Génétique
Des gènes qui ont du chien
Ras, longs, lisses, bouclés, doux, rêches… Les poils des chiens diffèrent considérablement d'une race à l'autre. Et pourtant, «
95 % des pelages canins sont régis par la combinaison de seulement trois gènes », explique Catherine André de l'Institut de génétique et développement de Rennes
1, dont l'équipe collabore depuis des années avec celle d'Elaine Ostrander du National Human Genome Research Institute de Bethesda (États-Unis), qui publie ces résultats dans
Science2.
Schématiquement, l'étude à laquelle a activement participé le Français Édouard Cadieu, qui sera bientôt de retour dans l'équipe rennaise, s'est déroulée en trois temps. Tout d'abord, l'analyse a porté sur le génome de 96 teckels présentant trois pelages différents. Chaque caractéristique – boucles, longueur des poils, présence de moustaches, barbe et sourcils – a pu être associée à un chromosome. Ensuite, les mêmes analyses ont été réalisées sur 903 chiens de 80 races différentes ce qui a permis d'identifier les gènes, puis les mutations responsables de chaque pelage. Dès lors, plus de doute. La longueur des poils dépend du gène FGF5, la barbe, la moustache et les sourcils de RSPO2, et les boucles de KRT71 ; chaque pelage s'expliquant par la présence ou non de mutations sur ces trois gènes. Ainsi, le basset hound aux poils ras et sans boucle présente les trois gènes dans leur état ancestral, c'est-à-dire sans mutation. À l'extrême opposé, on trouve le bichon frisé dont les trois gènes sont mutés. En résumé, «
la combinaison de ces trois gènes est à l'origine d'au moins sept grands types de pelages observés chez les chiens de race », conclut Catherine André.

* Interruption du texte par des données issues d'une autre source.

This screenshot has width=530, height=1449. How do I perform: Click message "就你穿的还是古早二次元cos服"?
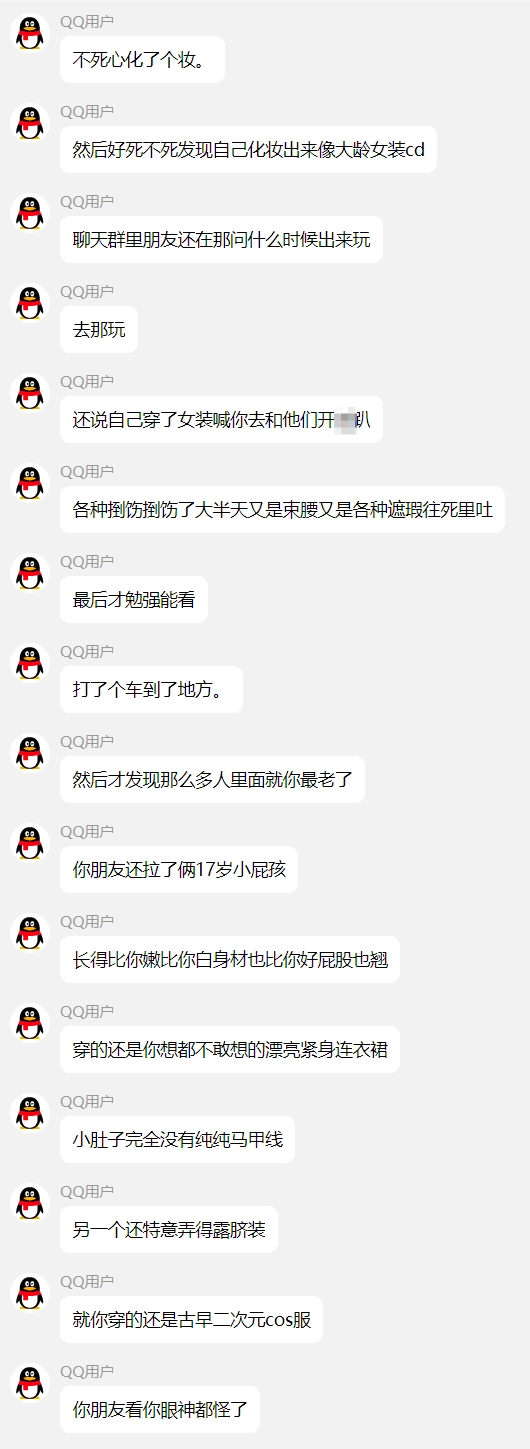[x=192, y=1320]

L'intérêt de ce résultat ne se limite évidemment pas au look canin. Il démontre que, chez le chien, il est possible d'identifier l'origine génétique de caractères complexes. Et confirme ainsi tout l'intérêt des modèles canins dans l'étude d'autres mécanismes biologiques tout aussi complexes, les cancers par exemple.
Françoise Dupuy-Maury
Notes :
1. Unité CNRS / Université de Rennes-I.
2. Science, 2 octobre, vol. 326, n°5949, pp. 150-153.